# EXERCISE BRIEF
Every line of the data is to be reproduced exactly.

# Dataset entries
----
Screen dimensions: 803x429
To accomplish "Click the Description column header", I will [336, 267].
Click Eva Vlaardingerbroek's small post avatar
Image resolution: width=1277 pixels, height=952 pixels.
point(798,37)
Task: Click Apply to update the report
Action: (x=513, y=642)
----
# WRITTEN RESPONSE
Screen dimensions: 803x429
To accomplish "Click the Description column header", I will [336, 267].
Click Eva Vlaardingerbroek's small post avatar
Image resolution: width=1277 pixels, height=952 pixels.
point(798,37)
Task: Click Apply to update the report
Action: (x=513, y=642)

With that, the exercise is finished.